*ABOUT THIS TASK*: From the listing that follows, count the lines including "کنند" and give the number alone.

*DATA FOR THE TASK*:
__________________________________________________

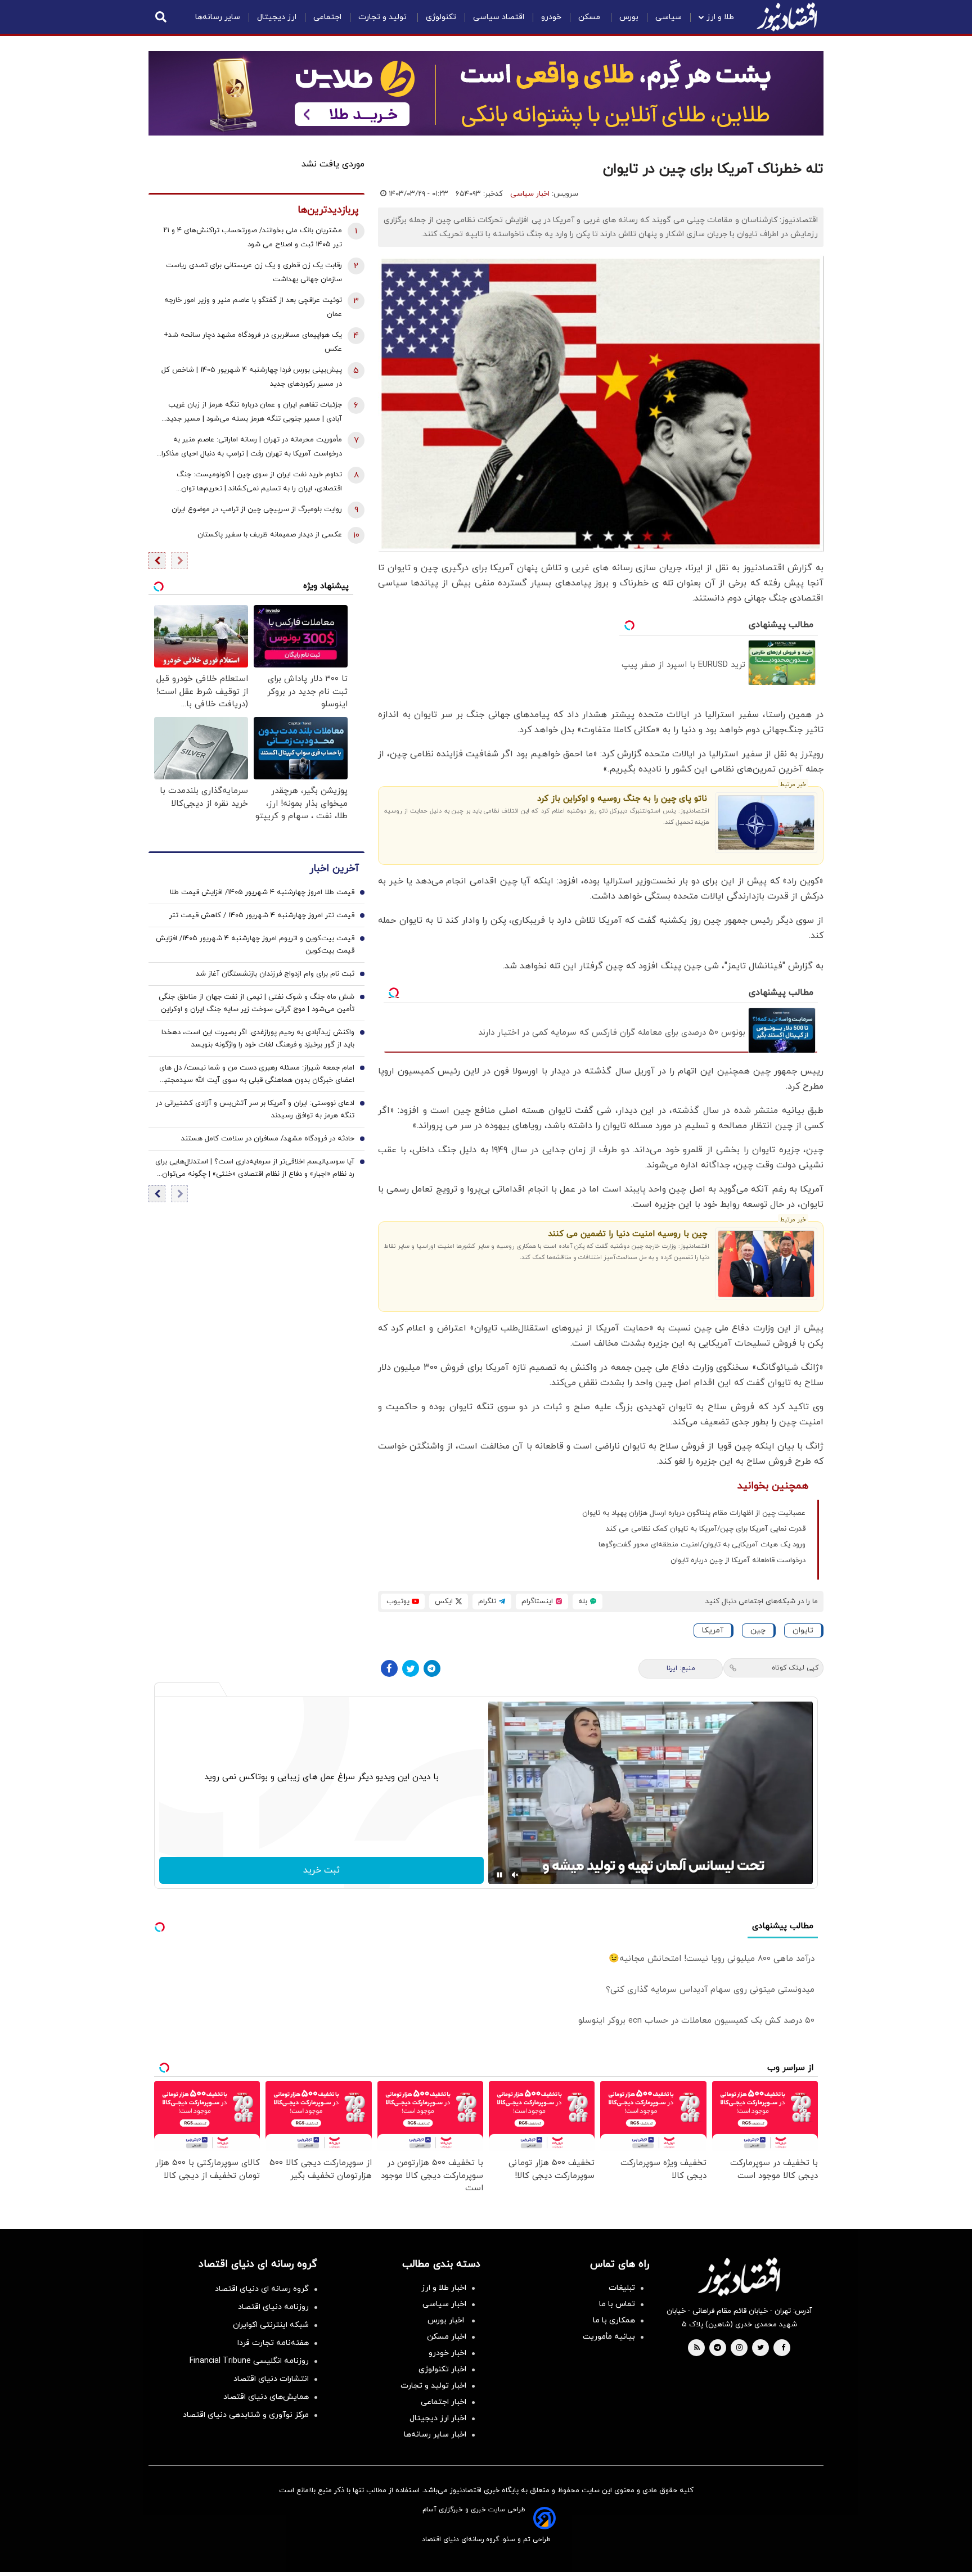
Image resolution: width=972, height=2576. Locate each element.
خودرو (551, 17)
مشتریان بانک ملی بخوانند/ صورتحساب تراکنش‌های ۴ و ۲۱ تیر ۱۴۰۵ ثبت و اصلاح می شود (252, 237)
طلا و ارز (720, 17)
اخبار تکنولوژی (442, 2369)
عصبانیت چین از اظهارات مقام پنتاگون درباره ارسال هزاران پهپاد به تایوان (694, 1513)
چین (758, 1630)
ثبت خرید (321, 1870)
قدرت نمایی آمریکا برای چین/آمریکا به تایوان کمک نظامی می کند (706, 1529)
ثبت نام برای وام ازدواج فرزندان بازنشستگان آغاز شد (275, 974)
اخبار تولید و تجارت (433, 2385)
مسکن (590, 17)
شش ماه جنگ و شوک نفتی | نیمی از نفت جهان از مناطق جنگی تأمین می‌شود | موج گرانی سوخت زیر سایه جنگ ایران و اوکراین (256, 1003)
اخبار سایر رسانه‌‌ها (435, 2434)
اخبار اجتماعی (443, 2402)
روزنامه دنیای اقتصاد (273, 2307)
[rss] (697, 2348)
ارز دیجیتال (276, 17)
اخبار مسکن (446, 2336)
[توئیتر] (410, 1668)
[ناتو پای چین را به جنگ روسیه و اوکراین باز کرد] (766, 822)
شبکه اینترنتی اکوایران (271, 2325)
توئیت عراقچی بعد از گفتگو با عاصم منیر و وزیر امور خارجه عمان (253, 307)
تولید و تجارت (383, 17)
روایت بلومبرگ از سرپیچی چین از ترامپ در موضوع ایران (257, 509)
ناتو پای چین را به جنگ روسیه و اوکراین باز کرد (622, 799)
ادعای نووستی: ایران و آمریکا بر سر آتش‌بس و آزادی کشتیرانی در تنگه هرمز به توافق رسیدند (255, 1109)
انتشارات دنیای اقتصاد (271, 2379)
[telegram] (717, 2348)
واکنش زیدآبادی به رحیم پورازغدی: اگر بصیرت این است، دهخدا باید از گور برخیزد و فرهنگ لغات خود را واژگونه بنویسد (257, 1038)
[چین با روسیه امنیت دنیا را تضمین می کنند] (766, 1264)
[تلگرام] (432, 1668)
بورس (628, 17)
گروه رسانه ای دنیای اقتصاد (262, 2289)
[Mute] (515, 1875)
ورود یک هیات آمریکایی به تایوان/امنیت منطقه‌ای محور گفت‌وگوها (702, 1545)
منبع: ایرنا (681, 1668)
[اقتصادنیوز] (739, 2277)
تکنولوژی (441, 17)
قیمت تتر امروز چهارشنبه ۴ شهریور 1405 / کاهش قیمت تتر (261, 915)
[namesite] (787, 16)
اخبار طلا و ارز (443, 2287)
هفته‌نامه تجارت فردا (273, 2343)
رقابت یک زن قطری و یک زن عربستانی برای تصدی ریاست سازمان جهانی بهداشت (254, 272)
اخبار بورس (447, 2320)
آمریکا (712, 1630)
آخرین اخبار (334, 868)
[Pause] (499, 1875)
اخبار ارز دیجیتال (438, 2418)
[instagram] (739, 2348)
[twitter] (760, 2348)
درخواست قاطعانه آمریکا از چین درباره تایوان (738, 1560)
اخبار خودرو (447, 2353)
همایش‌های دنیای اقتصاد (266, 2397)
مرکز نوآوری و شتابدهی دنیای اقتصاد (246, 2415)
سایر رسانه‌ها (217, 17)
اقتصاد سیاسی (498, 17)
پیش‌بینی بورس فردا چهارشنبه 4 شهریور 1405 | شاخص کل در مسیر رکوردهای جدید (251, 377)
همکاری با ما (614, 2320)
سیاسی (668, 17)
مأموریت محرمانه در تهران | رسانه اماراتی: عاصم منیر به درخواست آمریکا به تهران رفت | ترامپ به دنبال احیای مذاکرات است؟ (248, 448)
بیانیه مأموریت (609, 2336)
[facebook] (783, 2348)
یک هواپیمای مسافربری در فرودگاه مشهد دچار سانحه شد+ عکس (253, 342)
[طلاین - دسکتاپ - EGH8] (486, 93)
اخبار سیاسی (530, 194)
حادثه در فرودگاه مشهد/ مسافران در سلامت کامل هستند (267, 1139)
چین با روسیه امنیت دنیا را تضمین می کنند (627, 1234)
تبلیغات (622, 2287)
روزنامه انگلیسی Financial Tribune (249, 2361)
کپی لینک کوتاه (795, 1667)
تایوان (803, 1630)
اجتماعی (327, 17)
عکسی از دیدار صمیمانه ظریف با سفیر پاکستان (269, 535)
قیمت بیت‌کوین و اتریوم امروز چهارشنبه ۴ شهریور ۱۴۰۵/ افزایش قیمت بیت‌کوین (255, 944)
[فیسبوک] (389, 1668)
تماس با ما (617, 2304)
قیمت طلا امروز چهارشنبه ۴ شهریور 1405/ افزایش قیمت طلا (261, 892)
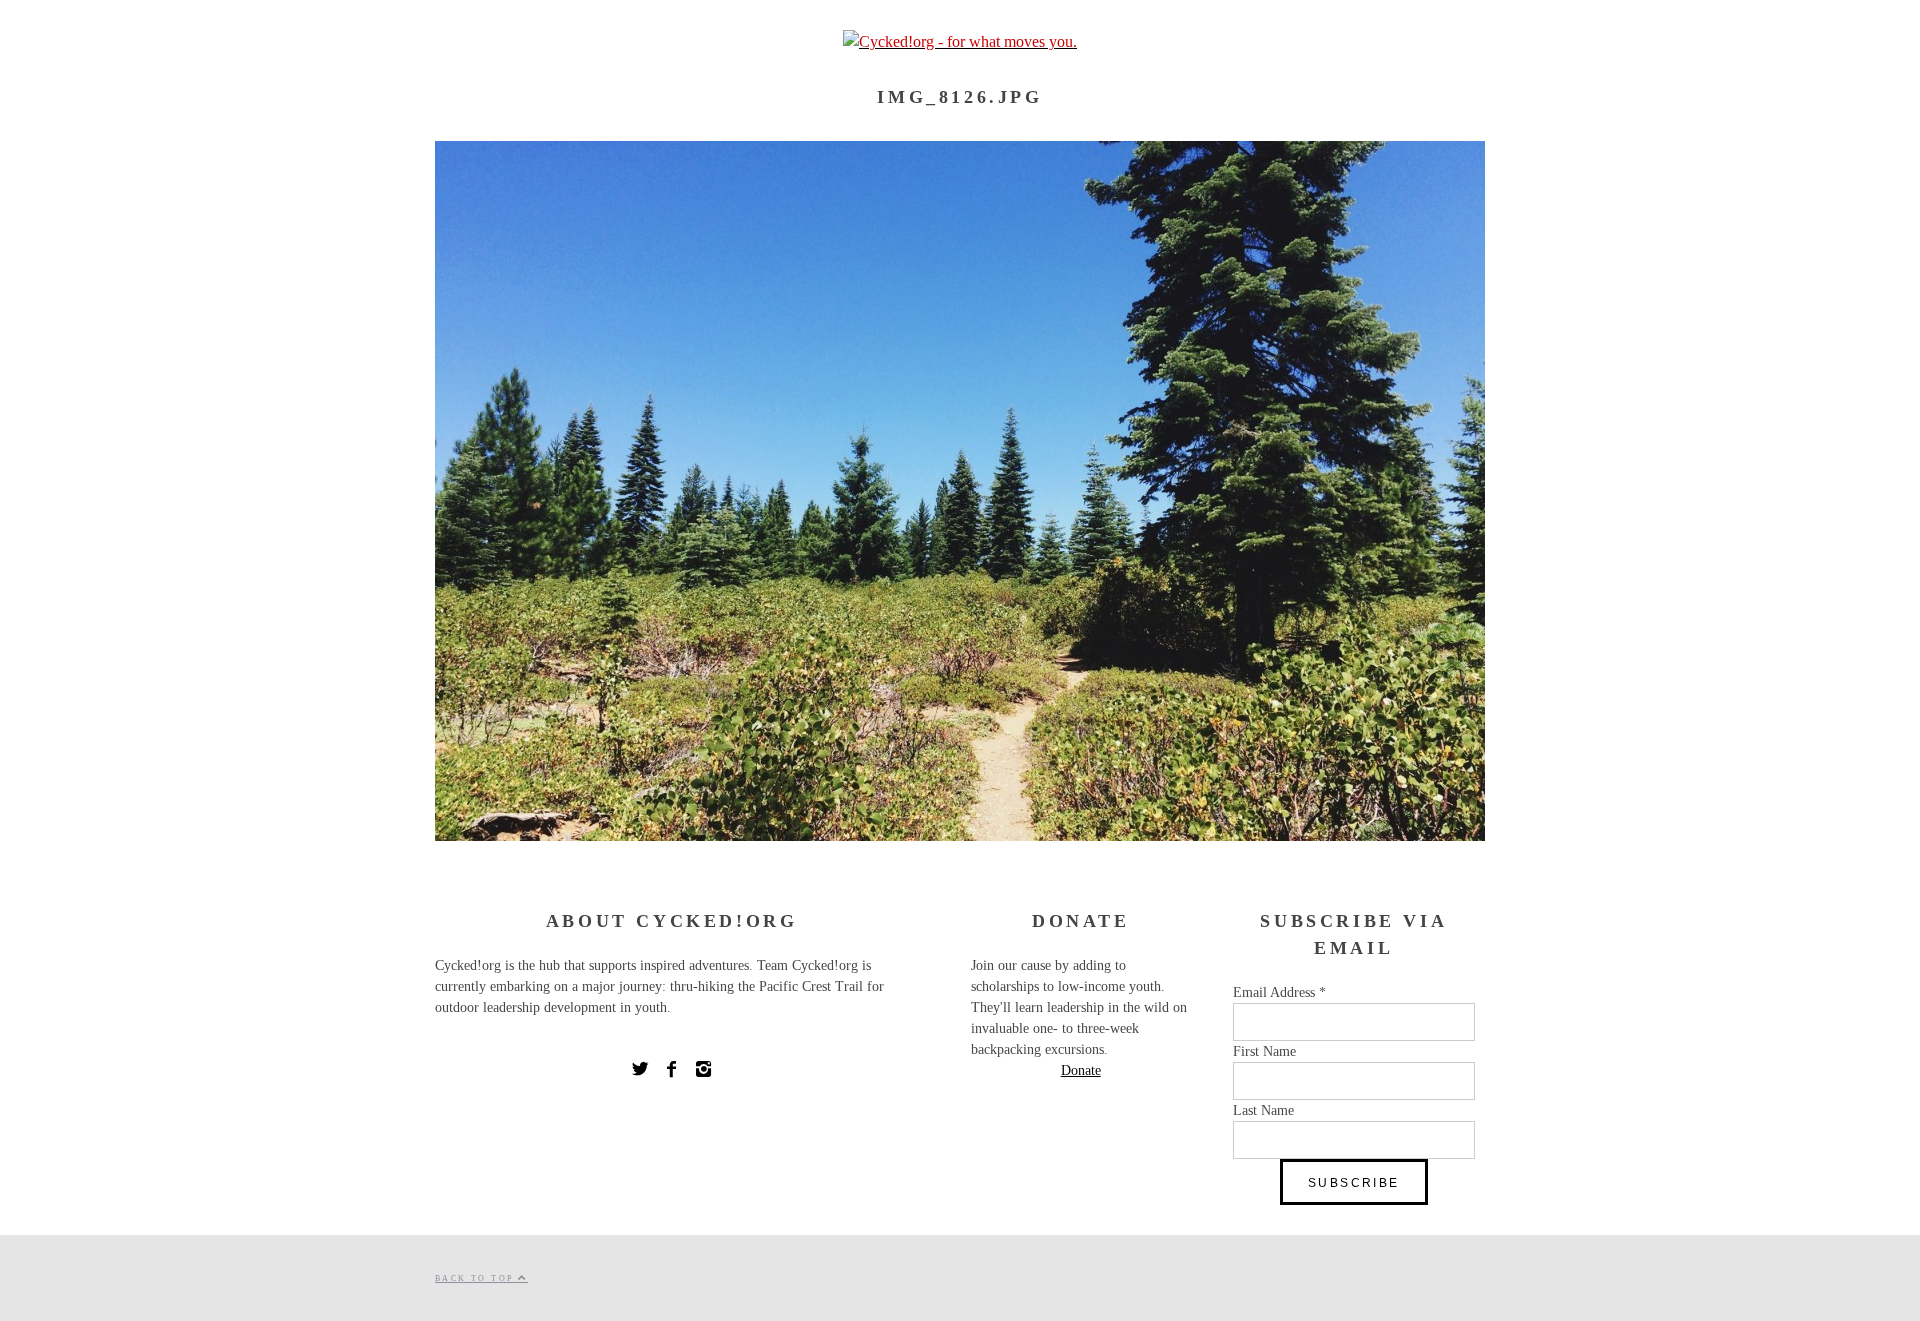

__________________________________________________

*TASK SOLUTION*: 2